Kapıya geldiklerinde tahtırevan yere indirildi ve dört genç geri çekildi. Hizmetçiler gelip perdeyi kaldırdılar, Daiyu’nün inmesine yardım ettiler. Elini bir hizmetçinin elinin üzerine koyup oymalı kapıdan geçti.
İçeride, her iki taraftaki verandalar, açılmış kollar gibi bir giriş salonuna doğru uzanıyordu. Salonun tam ortasında kırmızı sandal ağacından çerçevesi olan mermer bir pano duruyordu. Panonun diğer tarafında üç küçük salon daha vardı. Bunların arkasından ana binaya ait genişçe bir avluya geçiliyordu.

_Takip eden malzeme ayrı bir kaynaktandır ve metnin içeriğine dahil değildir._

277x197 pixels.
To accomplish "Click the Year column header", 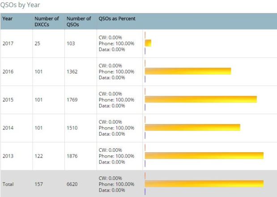I will [7, 19].
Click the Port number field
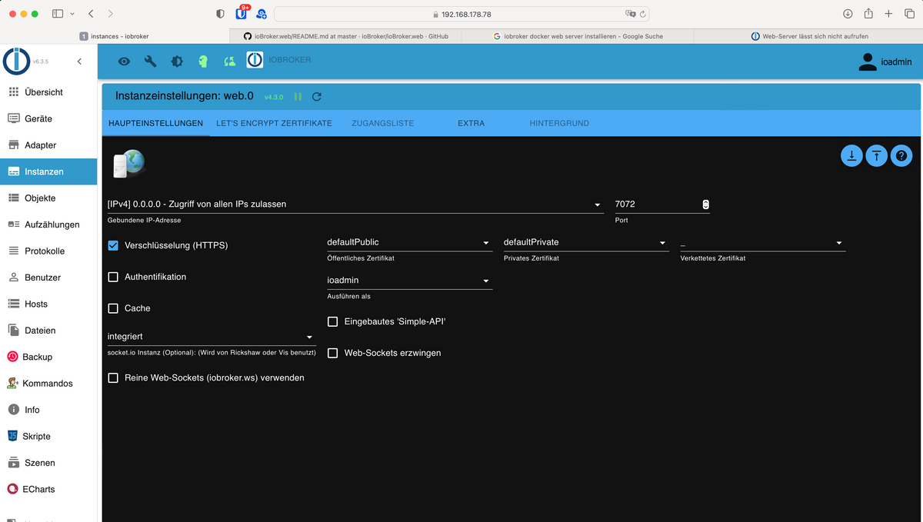Viewport: 923px width, 522px height. (x=655, y=204)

Ön tarafta kirişleri oymalı, sütunları süslü, beş oda vardı. Avlunun her iki tarafında üzeri kapalı geçitler uzanıyor; saçaklarından, içlerinde her renk papağan, ardıç kuşu ve türlü türlü kuşların bulunduğu kafesler sarkıyordu.
Ana binanın merdivenlerinde oturan kırmızı ve yeşil giysili birkaç hizmetçi onları görünce hemen yerlerinden fırlayıp gülümseyerek karşılamaya geldi.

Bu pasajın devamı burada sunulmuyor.